折々に思うこと その32

 今日は、園バスの添乗員さんがお休みだったので、私が朝のバス(なづみ号)に乗りました。なづみ号の運転手さんは、元バス会社の運転士を長く務められた方で、気さくで、ユーモアのセンス抜群、そして子どもをとても大切にされる方です。
 最初の子どもを乗せるまでに2人で話の花が咲きます。やがて、1人、2人と子ども達の数が増えていきます。車内がだんだん騒々しくなってきました。私も一度に3人ほどの子どもから話しかけられ、よく聞いて、よく返す、とても高度な対応を迫られます。対話は、子ども達の言葉の力や理解力を育てる大事な場と心得ておりますので、あだやおろそかにはできません。その昔、聖徳太子は10人の側近から話しかけられ、たちどころにそれを理解したと伝えられていますが、不肖私は、とてもその域に達することはできないと悟りました。
 10名も乗ったかなと思ったその時、ある子が、「園長先生、バスの中に虫がいる!」と叫びました。見ると、窓を一匹の羽のついた小さな虫が這っています。子どもを乗せる際、ドアを開けた時に入り込んだのでしょう。怖がる子もいるので、どうしたものかと思っていたら、私の補助席にティッシュペーパーがあるのを見つけたので、1枚取り出し、その虫を軽くつまみました。「もう大丈夫」と伝え、さてこのつまんだやつをどうしたものかと思案した末、ちょっといたずら心が起きまして、パクッと食べるふりをして掌に隠しました。すると、バスの中は大盛り上がり!「もう一回やって!」のリクエスト。もう一回やると「もう一回!」、やると「もう一回!」‥‥結局7回ほどさせられました。そろそろ打ち止めにと、「虫さん、今、園長先生のお腹の中を飛んでいるよ」と言いましたら、目ざとい女の子が「さっきポケットの中に入れたでしょ。ちゃんと見てたんだから!」とやられてしまいました。今朝のバスの中の一コマでした。
 子どもと一緒にバスを待っておられるお母さん方、この暑さの中完全装備ですっぽりと顔も隠されている方もおられて、朝から大変だなと思った次第でした。

 バスで来ない子ども達は、保護者さんが歩きか、車で連れて来られます。車から子どもを降ろして園舎内に入れ、「お願いします」と言って帰られる、ほんの5分ほどですが、その間車を停める駐車場がありません。他の幼稚園もそうだろうと推察します。朝は、登園の時間帯が各家庭によってずれるので、園に横付けしてもそう混み合うことはないのですが、降園時間は、14:30と決まっているので、一斉に横付けするのが難しい状況になります。そこで保護者の方々は、園に隣接しているスーパーマーケットの駐車場に臨時駐車をされている方が多いのです。
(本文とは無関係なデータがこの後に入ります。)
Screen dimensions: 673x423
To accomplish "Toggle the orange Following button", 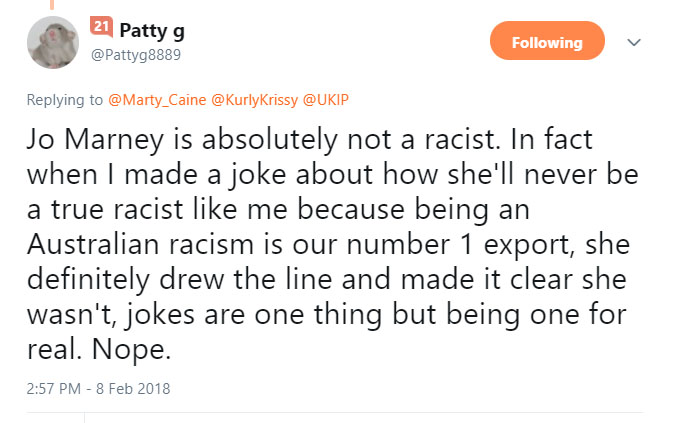I will [x=547, y=41].
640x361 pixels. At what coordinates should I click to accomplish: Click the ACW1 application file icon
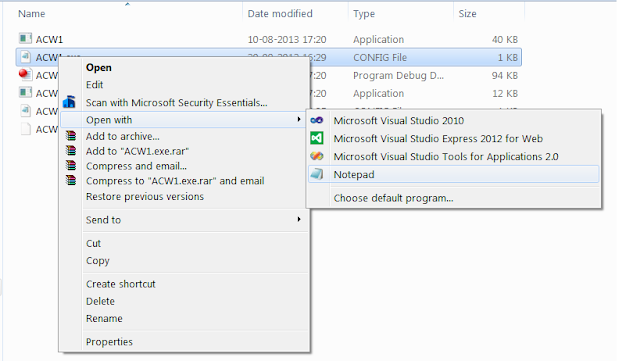[25, 39]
 ところが先日(その日はスーパーの特売日で、お客さんの車が多い中、本園の保護者さんもお迎えで駐車されたため満車状態となったようです)、そのスーパーの方が来られて、「うちの駐車場に停められるのは困ります」と言われました。駐車場は、スーパーで買い物をする方々のための駐車場でしょうから、「困ります」も分かります。このことは保護者さん方にお伝えし、「降園時は、あまり広くはありませんが、横付けが難しい時は園庭に入れて停めてください」とお願いしました。現在はそのように対処しています。しかし、狭い園庭ですので、車同士、また園庭で降園を待っておられる保護者と入ってきた車との接触事故等が起きないか、新たな心配事が増えています。
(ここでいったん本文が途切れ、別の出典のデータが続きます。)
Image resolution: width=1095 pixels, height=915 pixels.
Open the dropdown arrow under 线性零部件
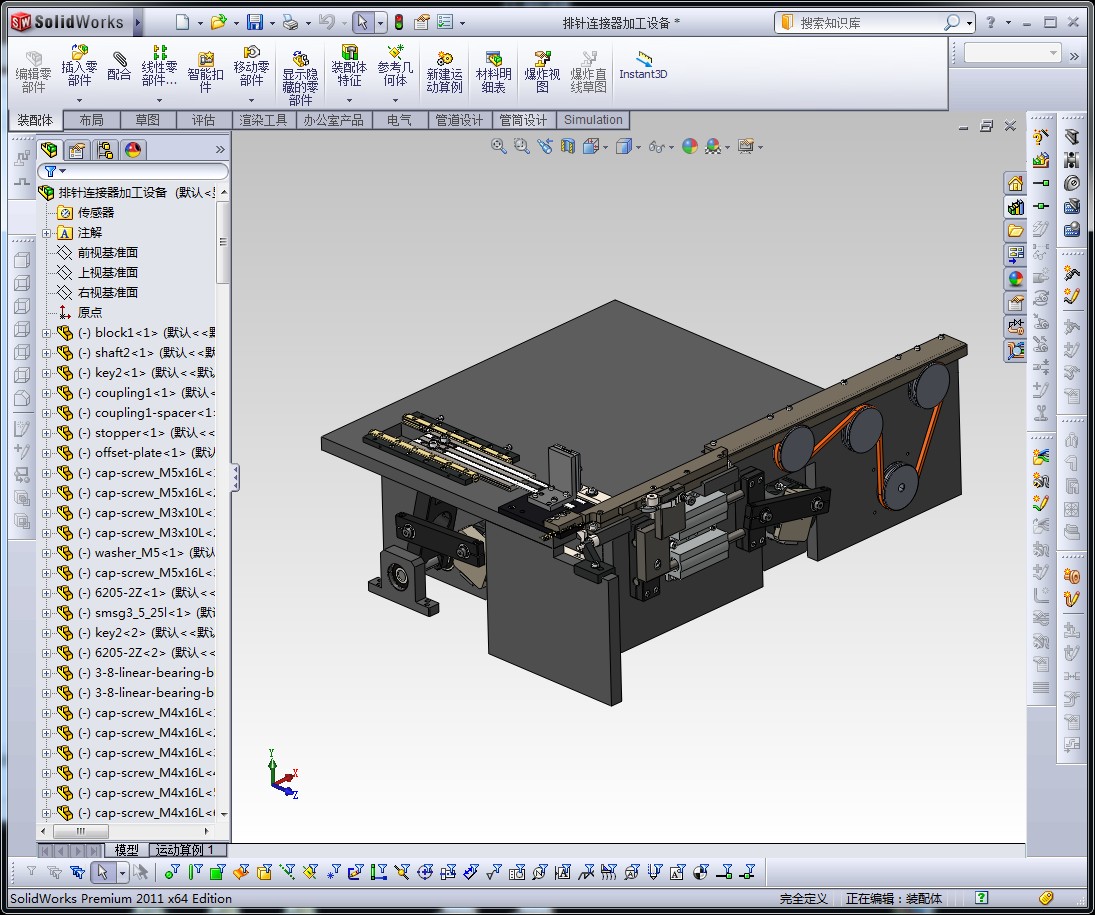pos(160,98)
 保護者の方々には、平日・土・日、そのスーパーでかなり買い物をされている方も多いのです。スーパーも随分恩恵を受けておられるはずです。停めると言っても、ほんの数分間ですから、なんとか融通を利かせていただく訳にはいかないものか、というのが私の素直な思いです。

 ともあれ、これから2カ月近くは続くであろう酷暑の中を、涼を求める工夫をしながら過ごしてまいりましょう。いい夏をお過ごしください。今日はこのあたりで失礼します。